▶ _EXERCISE_: Please write out the records below word for word, starting at the line that contains "You are a GUI" and ending at the line that contains "pyautogui.click(x=335, y=118)", with both of those lines included.

▶ _EXERCISE MATERIAL_:
-- -- --

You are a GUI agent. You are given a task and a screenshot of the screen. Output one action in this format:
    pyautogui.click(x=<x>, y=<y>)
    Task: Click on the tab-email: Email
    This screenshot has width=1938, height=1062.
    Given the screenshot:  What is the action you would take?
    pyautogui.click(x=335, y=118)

-- -- --

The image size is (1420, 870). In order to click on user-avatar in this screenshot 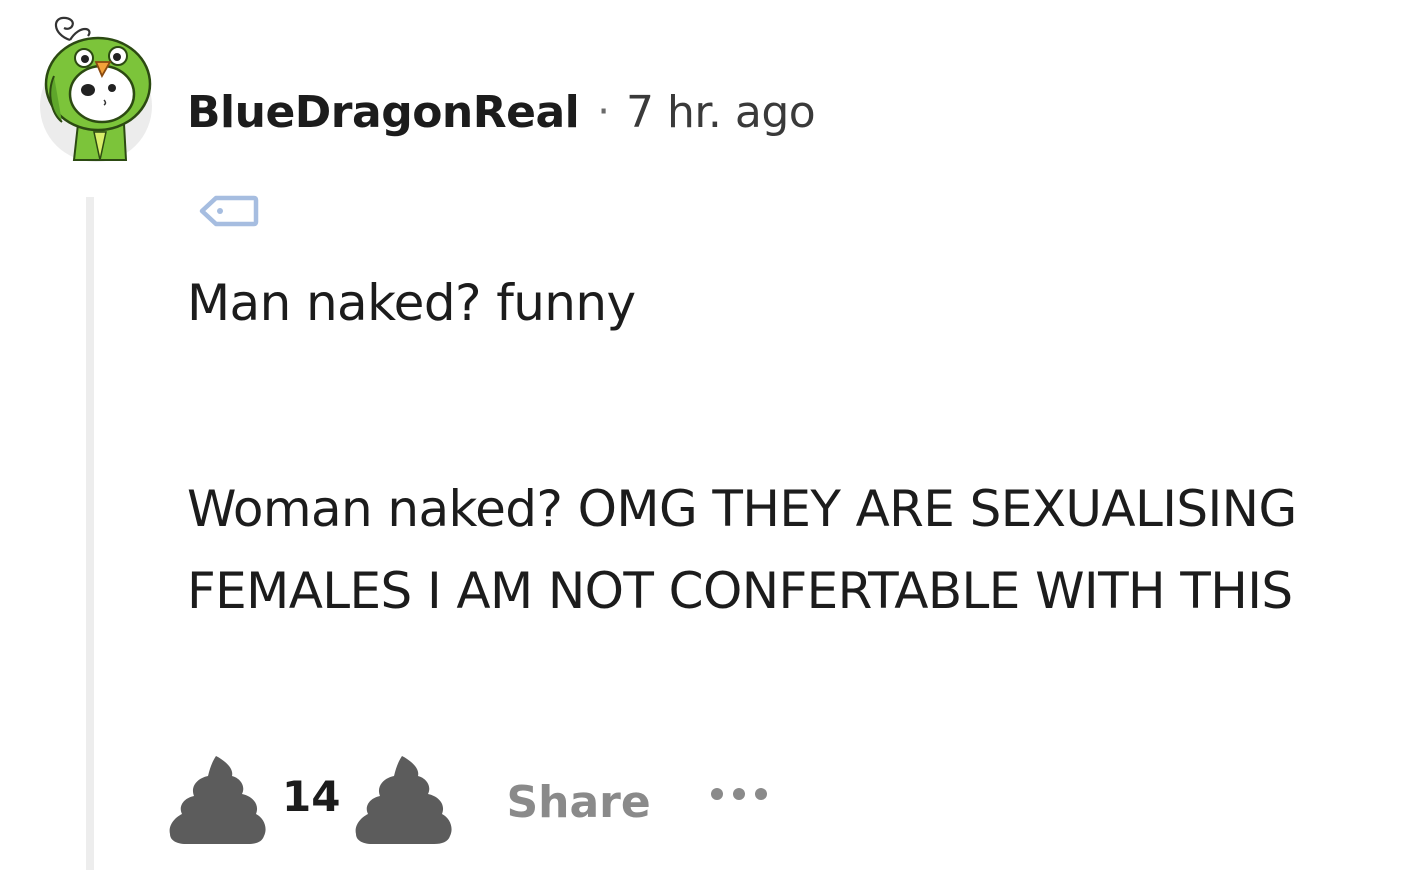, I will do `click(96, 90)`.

-- -- --

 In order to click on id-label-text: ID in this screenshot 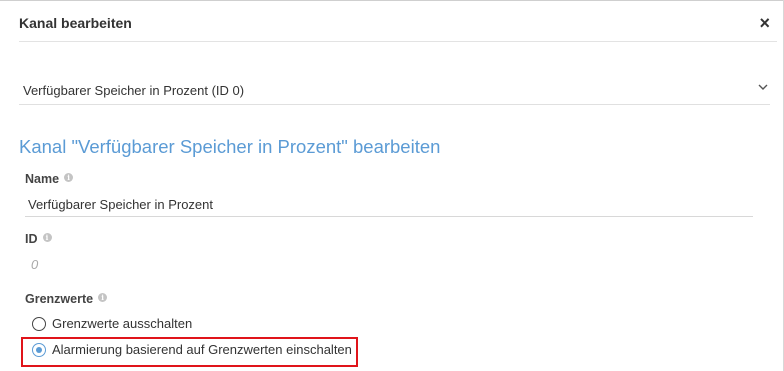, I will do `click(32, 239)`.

-- -- --

▶ _EXERCISE ANSWER_:
You are a GUI agent. You are given a task and a screenshot of the screen. Output one action in this format:
    pyautogui.click(x=<x>, y=<y>)
    Task: Click on the tab-email: Email
    This screenshot has width=1938, height=1062.
    Given the screenshot:  What is the action you would take?
    pyautogui.click(x=335, y=118)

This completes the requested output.